Anticipating Object State Changes in Long Procedural Videos
Victoria Manousaki, Konstantinos Bacharidis, Filippos Gouidis, Konstantinos Papoutsakis, Dimitris Plexousakis, Antonis Argyros
TL;DR
The paper defines Object State Change Anticipation (OSCA), a new task to predict the forthcoming object state change at the start of the next unobserved action in long procedural videos. It introduces a multimodal framework that fuses recent visual cues with a textual history of past actions and object states, and grounds evaluation on the Ego4D-OSCA extension of Ego4D. The authors demonstrate that incorporating lexical histories substantially improves near-future state prediction, with larger gains under oracle recognizers and robust behavior even with noisy recognizers, highlighting the value of video-language integration for proactive video understanding and task planning. The Ego4D-OSCA dataset provides a challenging benchmark of long, multi-action egocentric videos with nine state-change classes (including No OSC) and inverse-state pairs, enabling broader future work, including leveraging LLMs and zero-shot settings for unseen objects or actions.
Abstract
In this work, we introduce (a) the new problem of anticipating object state changes in images and videos during procedural activities, (b) new curated annotation data for object state change classification based on the Ego4D dataset, and (c) the first method for addressing this challenging problem.
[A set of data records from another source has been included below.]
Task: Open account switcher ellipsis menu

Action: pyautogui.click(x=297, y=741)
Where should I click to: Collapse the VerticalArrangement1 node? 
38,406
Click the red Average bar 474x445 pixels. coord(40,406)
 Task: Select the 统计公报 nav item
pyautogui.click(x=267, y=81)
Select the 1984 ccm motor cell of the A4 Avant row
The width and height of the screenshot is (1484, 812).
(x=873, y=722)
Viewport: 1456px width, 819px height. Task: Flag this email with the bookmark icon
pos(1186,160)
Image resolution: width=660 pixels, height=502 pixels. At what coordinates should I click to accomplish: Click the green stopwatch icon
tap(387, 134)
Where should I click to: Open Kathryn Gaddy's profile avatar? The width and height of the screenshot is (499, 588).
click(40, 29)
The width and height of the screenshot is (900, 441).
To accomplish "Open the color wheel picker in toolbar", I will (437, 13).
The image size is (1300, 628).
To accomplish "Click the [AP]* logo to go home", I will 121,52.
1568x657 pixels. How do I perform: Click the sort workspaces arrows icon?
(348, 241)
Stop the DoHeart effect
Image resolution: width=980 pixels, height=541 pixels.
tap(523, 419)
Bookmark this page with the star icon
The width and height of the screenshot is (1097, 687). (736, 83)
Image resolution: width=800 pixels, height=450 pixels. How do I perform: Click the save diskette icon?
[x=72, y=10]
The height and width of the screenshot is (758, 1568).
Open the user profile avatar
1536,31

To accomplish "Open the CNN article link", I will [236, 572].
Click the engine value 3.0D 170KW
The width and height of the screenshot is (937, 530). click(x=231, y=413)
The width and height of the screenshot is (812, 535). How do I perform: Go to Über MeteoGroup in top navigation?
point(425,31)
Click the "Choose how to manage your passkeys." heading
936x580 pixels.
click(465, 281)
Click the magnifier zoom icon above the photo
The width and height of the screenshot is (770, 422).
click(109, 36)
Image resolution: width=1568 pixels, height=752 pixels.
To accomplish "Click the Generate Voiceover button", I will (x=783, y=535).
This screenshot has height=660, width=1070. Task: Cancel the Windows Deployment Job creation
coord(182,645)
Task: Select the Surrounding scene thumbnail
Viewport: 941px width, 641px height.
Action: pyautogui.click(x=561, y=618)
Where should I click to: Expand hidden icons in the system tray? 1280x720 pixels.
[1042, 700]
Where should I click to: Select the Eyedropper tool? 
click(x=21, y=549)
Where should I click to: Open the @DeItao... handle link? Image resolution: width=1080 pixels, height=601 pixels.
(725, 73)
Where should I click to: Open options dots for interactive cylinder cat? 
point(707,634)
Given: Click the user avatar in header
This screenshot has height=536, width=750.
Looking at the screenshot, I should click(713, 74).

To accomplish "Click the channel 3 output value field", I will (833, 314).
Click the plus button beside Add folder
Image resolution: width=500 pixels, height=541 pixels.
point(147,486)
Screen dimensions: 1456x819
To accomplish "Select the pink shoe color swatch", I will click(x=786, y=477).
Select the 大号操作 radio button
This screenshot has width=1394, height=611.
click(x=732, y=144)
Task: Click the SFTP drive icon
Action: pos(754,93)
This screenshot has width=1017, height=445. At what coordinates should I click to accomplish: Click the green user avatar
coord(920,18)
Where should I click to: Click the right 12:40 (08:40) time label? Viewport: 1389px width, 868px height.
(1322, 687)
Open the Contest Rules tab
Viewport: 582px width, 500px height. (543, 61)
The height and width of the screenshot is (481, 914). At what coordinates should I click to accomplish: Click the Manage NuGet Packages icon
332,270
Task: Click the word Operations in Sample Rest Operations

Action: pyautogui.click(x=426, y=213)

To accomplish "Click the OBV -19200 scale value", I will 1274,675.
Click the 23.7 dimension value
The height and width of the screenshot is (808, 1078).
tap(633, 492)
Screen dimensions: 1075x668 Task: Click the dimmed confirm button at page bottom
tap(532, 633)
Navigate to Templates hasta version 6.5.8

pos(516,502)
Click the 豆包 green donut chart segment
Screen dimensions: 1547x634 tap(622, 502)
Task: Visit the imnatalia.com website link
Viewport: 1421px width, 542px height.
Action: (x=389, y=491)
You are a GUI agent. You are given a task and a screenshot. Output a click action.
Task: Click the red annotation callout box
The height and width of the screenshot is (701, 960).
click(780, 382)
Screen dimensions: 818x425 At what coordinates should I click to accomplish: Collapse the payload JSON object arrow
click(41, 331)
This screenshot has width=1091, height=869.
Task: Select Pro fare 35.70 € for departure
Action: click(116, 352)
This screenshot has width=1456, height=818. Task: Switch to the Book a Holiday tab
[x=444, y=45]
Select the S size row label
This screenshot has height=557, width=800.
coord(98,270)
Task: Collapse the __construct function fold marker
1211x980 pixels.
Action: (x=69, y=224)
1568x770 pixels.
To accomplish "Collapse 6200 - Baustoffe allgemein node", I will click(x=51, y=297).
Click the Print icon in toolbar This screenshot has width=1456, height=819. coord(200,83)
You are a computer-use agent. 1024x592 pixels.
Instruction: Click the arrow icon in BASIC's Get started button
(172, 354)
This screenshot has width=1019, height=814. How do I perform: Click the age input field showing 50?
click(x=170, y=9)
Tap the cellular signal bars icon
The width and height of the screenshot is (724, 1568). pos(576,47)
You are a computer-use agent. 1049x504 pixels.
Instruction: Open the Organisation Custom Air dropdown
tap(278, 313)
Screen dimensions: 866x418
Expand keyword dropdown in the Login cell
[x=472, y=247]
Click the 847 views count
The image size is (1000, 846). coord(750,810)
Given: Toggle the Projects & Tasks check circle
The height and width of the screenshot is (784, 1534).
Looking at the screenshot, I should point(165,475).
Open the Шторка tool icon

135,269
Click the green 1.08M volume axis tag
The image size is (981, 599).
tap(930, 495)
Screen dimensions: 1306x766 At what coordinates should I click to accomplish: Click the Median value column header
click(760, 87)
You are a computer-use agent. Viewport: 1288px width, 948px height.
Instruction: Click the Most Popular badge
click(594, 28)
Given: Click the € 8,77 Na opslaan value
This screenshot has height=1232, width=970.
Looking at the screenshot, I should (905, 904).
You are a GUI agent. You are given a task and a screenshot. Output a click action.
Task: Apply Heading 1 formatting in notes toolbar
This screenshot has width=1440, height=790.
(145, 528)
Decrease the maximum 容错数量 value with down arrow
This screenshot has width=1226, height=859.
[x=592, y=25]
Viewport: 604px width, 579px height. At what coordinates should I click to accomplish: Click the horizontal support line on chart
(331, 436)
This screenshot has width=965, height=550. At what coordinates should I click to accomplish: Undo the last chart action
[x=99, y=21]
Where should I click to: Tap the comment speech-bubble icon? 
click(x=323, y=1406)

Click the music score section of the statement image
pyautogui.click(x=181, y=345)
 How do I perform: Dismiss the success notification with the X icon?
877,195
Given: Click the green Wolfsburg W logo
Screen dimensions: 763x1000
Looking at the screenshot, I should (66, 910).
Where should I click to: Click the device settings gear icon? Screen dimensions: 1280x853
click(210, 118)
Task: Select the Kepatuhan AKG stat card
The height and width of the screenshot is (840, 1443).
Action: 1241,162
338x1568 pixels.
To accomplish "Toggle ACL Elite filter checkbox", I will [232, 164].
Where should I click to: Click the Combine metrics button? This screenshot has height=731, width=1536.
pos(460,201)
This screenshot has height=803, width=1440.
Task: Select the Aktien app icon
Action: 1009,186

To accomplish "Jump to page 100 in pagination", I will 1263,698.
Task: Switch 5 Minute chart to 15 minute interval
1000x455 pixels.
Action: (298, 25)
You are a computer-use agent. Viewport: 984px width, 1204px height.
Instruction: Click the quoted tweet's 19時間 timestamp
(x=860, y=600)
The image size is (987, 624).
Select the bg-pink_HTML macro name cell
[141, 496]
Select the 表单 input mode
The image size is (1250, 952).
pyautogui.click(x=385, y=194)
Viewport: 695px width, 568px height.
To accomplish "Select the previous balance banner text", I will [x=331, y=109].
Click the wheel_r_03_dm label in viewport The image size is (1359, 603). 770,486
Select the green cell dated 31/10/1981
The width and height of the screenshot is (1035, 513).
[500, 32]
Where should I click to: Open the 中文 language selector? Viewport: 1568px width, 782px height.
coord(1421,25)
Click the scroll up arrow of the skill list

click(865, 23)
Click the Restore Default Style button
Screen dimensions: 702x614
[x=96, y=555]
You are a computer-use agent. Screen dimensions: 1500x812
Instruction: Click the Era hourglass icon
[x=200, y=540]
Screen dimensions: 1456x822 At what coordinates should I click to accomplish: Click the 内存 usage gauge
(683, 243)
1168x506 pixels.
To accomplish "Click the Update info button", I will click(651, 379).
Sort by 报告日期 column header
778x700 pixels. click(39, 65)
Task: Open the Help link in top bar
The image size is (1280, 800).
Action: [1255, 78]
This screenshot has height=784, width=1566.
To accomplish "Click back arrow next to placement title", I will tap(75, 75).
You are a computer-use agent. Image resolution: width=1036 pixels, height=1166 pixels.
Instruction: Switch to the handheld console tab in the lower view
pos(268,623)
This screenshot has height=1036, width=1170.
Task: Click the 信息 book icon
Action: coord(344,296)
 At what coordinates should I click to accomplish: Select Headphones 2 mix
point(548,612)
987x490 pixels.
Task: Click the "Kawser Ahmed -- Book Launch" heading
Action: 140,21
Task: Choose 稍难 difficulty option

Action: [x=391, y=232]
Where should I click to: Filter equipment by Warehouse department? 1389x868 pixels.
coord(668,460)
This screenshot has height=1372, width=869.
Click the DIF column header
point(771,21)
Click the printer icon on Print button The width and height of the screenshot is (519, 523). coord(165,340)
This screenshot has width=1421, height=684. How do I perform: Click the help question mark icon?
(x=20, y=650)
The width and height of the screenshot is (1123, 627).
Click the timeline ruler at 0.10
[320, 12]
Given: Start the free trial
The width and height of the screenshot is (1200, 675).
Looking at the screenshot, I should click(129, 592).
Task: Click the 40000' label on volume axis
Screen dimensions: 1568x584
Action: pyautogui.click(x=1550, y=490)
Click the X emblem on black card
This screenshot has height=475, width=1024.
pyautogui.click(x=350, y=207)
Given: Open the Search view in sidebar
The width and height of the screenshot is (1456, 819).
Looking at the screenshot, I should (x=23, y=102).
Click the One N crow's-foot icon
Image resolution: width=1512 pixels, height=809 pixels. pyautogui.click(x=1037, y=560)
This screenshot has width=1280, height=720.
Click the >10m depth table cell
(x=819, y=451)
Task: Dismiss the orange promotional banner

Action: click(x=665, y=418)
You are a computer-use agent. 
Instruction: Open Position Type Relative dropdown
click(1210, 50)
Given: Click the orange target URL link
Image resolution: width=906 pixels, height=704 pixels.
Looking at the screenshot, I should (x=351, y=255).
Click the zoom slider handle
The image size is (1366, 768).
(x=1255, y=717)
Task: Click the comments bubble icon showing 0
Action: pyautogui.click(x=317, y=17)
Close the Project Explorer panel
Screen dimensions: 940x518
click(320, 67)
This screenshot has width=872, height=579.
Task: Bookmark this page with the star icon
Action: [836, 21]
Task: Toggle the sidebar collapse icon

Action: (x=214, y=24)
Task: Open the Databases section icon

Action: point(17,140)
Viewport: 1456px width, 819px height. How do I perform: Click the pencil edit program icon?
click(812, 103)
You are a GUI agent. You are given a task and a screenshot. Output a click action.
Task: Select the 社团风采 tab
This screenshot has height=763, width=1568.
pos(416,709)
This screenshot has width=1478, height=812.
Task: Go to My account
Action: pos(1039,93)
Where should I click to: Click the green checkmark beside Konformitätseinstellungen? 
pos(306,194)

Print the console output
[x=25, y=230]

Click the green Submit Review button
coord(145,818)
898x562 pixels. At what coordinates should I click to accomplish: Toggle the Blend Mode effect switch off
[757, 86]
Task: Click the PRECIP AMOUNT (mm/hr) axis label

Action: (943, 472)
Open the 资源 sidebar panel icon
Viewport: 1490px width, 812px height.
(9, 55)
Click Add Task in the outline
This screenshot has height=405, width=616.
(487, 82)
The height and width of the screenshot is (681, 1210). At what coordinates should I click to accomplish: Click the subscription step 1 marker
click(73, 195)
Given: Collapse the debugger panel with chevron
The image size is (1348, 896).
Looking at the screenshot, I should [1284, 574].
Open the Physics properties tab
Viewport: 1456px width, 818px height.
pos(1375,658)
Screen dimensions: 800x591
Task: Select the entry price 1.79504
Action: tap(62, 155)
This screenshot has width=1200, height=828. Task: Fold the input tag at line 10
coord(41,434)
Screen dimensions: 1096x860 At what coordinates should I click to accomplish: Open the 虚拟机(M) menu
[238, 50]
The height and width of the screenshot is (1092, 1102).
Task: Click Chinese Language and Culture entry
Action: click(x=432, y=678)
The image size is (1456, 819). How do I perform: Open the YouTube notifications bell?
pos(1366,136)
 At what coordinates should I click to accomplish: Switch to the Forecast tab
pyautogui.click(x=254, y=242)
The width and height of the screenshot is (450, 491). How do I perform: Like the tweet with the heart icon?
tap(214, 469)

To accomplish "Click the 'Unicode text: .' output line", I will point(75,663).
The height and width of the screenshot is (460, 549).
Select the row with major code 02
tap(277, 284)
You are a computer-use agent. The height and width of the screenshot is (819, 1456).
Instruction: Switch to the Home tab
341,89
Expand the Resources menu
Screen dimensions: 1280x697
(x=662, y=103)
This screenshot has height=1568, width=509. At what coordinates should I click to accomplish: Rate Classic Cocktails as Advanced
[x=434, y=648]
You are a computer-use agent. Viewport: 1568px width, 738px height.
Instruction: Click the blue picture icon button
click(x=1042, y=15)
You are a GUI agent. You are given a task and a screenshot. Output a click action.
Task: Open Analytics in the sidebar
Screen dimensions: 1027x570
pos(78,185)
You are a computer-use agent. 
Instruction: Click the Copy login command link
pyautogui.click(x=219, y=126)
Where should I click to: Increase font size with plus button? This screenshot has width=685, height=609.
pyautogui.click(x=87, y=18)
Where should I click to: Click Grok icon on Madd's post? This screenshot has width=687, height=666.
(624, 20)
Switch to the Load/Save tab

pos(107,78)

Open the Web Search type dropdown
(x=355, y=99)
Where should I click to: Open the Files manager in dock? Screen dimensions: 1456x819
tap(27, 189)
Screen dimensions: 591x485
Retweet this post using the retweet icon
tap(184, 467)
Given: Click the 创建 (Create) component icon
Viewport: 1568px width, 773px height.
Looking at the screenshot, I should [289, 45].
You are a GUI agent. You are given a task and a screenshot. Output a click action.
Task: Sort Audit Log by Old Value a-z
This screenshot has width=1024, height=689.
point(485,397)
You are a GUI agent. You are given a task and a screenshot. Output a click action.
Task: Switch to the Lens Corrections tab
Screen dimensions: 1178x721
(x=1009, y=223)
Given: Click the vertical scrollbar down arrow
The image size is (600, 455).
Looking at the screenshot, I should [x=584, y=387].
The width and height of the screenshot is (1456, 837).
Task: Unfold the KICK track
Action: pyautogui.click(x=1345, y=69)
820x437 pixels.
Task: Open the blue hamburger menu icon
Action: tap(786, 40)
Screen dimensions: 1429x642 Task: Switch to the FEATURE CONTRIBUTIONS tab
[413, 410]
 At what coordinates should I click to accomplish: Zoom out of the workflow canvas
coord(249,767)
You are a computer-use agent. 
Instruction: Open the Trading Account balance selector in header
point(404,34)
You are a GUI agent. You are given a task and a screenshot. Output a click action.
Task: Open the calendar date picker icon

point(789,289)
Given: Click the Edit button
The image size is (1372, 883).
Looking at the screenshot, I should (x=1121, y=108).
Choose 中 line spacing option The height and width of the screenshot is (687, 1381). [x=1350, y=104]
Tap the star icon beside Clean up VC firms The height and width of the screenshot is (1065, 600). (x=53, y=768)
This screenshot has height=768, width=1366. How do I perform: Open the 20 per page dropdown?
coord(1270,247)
Solutions to this new task have important implications in vision-based scene understanding, automated monitoring systems, and action planning. The proposed novel framework predicts object state changes that will occur in the near future due to yet unseen human actions by integrating learned visual features that represent recent visual information with natural language (NLP) features that represent past object state changes and actions. Leveraging the extensive and challenging Ego4D dataset which provides a large-scale collection of first-person perspective videos across numerous interaction scenarios, we introduce an extension noted Ego4D-OSCA that provides new curated annotation data for the object state change anticipation task (OSCA). An extensive experimental evaluation is presented demonstrating the proposed method's efficacy in predicting object state changes in dynamic scenarios. The performance of the proposed approach also underscores the potential of integrating video and linguistic cues to enhance the predictive performance of video understanding systems and lays the groundwork for future research on the new task of object state change anticipation. The source code and the new annotation data (Ego4D-OSCA) will be made publicly available.